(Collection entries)
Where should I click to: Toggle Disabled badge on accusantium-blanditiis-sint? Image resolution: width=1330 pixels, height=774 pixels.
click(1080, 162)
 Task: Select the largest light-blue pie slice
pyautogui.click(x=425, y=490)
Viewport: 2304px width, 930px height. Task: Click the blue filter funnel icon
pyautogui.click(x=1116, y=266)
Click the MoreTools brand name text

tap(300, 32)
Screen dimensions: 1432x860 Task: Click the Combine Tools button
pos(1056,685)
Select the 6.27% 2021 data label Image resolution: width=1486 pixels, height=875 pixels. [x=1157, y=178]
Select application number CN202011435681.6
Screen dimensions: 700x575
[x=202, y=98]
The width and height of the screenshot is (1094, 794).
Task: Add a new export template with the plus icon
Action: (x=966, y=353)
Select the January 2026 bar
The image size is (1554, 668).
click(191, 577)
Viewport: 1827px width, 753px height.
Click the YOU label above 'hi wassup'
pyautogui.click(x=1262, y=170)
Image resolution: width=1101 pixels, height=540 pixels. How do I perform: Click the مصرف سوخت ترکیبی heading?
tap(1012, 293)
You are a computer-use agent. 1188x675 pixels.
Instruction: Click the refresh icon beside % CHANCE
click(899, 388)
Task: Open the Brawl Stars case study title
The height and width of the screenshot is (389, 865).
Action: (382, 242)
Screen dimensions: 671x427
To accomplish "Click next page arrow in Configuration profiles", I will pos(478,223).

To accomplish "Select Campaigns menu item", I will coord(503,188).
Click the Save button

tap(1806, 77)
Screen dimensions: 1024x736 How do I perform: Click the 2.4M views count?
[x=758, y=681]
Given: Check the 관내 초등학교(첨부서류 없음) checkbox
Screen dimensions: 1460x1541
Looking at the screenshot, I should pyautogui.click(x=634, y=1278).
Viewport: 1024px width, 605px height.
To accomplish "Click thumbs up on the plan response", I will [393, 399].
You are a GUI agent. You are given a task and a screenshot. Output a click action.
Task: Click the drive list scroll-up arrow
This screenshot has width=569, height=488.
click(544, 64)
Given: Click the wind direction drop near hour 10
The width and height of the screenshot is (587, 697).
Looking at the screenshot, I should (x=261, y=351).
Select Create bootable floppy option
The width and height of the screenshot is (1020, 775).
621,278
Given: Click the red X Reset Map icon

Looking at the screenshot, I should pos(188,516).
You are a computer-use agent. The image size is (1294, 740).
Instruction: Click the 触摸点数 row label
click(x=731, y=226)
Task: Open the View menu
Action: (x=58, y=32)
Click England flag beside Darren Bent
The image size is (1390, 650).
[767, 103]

Activity
Where the word "computer" shows up in a line of the entries above, copy that line.

Written response
You are a computer-use agent. 1188x675 pixels.
You are a computer-use agent. The image size is (1294, 740).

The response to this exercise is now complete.